Erst kürzlich kritisierten beim »Permanent Peoples’ Tribunal on Sri Lanka« Ende Mai in Berlin viele Zeug*innen die Entscheidung westlicher Nationen, die Tamil Tigers als Terrorist*innen einzustufen (erst maßgeblich durch die USA und Großbritannien und später durch die EU) sowie Aktivist*innen in der Diaspora zu kriminalisieren – dies ermögliche bis heute den strukturellen Genozid in Sri Lanka, der im Namen des »Anti-Terror-Kampfes« weiter vollzogen wird.

Um der Frage der Terror-Einstufung nachzugehen, bekam der durch die Staatsanwaltschaft als Sachverständiger einberufene emeritierte Professor Jakob Rösel an zwei Verhandlungstagen Anfang Mai die Möglichkeit, seine Einschätzungen zur LTTE abzugeben. Der am politik- und verwaltungswissenschaftlichen Institut der Universität Rostock tätige Rösel präsentierte vor Gericht eine dezidiert gegen die LTTE gerichtete Perspektive, die bereits aus dem vorher eingereichten schriftlichen Expertengutachten hervorging.

Rösel zufolge erfüllt die LTTE seine Kriterien einer Terrororganisation. Die Verteidiger*innen der Angeklagten kritisierten Rösels Aussagen insbesondere wegen fehlender Quellenangaben im Gutachten und dessen Lückenhaftigkeit. Die Tatsache, dass Rösel seit 1997 nicht mehr in Sri Lanka gewesen ist sowie keine der zwei Landessprachen spricht, die beispielsweise zur Auswertung von Primärquellen notwendig sind, lässt zudem an seinem Status als Experte vor Gericht mindestens zweifeln.

Eine Verteidigerin in dem Prozess, Rechtsanwältin Nadija Samour, stellte aufgrund dessen am 30. Mai einen Antrag zur Einholung eines weiteren Expert*innengutachtens. Hierfür wurde der als Assistenzprofessor am Trinity College in Dublin tätige Jude Lal Fernando vorgeschlagen, der bis 2004 in Sri Lanka lebte, beide Sprachen fließend spricht und als Forscher, Friedensarbeiter und Zeitungsredakteur politische Prozesse des Landes über das Jahr 2004 hinaus aufarbeitete.
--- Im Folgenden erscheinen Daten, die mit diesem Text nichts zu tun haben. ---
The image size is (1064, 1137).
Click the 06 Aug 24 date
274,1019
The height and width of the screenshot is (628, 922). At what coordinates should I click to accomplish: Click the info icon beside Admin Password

Nachdem das Gericht zunächst über mehrere Sitzungen hinweg verhalten auf den Beweisantrag zu reagieren schien und die Entscheidung darüber hinauszögerte, wurde ihm schließlich am Nachmittag des 10. Juni stattgegeben. Der sicherheitshalber aus Irland angereiste Fernando bekam nach einer stundenlangen Pause plötzlich die Möglichkeit, Fragen in der Hauptverhandlung zu beantworten. In der im Vergleich zu Rösels Darlegungen dafür äußerst begrenzten Zeit legte der Friedensforscher Analysen zu Ereignissen wie spezifischen Anschlägen ebenso wie zu generellen politischen Entwicklungen im Krieg dar – gestützt durch Grafiken, Interviewauswertungen und eigene Erfahrungen.

Dabei interessierten die Richter*innen sich wiederholt insbesondere für die brisante Frage der Kinder innerhalb der LTTE. »Der Begriff der Kindersoldaten ist irreführend«, erklärte Fernando hierzu und führte aus, dass es in der Kriegsrealität durchaus zu minderjährigen Mitgliedern in der LTTE kam. Allerdings hätten diese die Bewegung zwar aktiv unterstützt, nicht aber an der bewaffneten Front gekämpft, was ein wesentlicher Unterschied sei.

Im Gespräch mit dem »nd« erklärt Rechtsanwältin Samour: »Es ist gut, dass das Gericht sich darauf eingelassen hat, eine weitere Perspektive zuzulassen. Und zwar eine, die die Sicht der Betroffenen stärkt, Primärquellen heranzieht, statt die eurozentristische und zum Teil orientalistische Sicht auf Sri Lanka und den tamilischen Befreiungskampf. Es wird abzuwarten sein, wie das Gericht das Gutachten würdigt, also wie viel Gewicht es dem Gutachten, und damit dieser Perspektive geben will.«

Weitere Termine des Gerichtsprozesses sind für den 22. und 23. Juni sowie 30. Juli angesetzt. Ein Urteil bereits im Juni erscheint derzeit jedoch wahrscheinlich.